__BRIEF__. Among the records, find the lines that hold the string "will" and return them.
------------------------------------
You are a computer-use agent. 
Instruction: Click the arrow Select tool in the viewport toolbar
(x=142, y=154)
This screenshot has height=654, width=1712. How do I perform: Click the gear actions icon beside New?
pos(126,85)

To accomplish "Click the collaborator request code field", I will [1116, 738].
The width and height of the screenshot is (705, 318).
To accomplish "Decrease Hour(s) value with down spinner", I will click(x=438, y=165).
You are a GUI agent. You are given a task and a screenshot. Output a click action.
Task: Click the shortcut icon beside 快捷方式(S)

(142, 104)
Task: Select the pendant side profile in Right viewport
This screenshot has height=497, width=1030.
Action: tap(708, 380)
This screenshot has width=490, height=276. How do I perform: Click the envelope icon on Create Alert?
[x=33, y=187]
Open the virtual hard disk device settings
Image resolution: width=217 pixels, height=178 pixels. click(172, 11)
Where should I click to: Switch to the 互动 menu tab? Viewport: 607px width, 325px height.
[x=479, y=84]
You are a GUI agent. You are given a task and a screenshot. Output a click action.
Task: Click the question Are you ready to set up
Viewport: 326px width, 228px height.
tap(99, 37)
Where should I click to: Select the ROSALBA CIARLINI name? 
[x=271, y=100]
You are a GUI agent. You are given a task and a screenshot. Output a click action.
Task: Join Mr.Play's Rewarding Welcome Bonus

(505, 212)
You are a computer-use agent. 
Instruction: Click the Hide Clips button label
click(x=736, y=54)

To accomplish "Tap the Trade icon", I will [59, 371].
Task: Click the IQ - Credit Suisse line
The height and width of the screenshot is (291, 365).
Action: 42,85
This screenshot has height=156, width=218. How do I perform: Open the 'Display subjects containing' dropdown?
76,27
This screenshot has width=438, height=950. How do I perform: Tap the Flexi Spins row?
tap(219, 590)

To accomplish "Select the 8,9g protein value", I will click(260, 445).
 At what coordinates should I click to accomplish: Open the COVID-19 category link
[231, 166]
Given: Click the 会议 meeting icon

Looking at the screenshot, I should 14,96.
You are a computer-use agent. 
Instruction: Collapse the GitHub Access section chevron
------------------------------------
__TASK RESULT__.
To accomplish "Click the collaborator request code field", I will [1116, 738].
To accomplish "Decrease Hour(s) value with down spinner", I will click(x=438, y=165).
To accomplish "Tap the Trade icon", I will [59, 371].
To accomplish "Select the 8,9g protein value", I will click(260, 445).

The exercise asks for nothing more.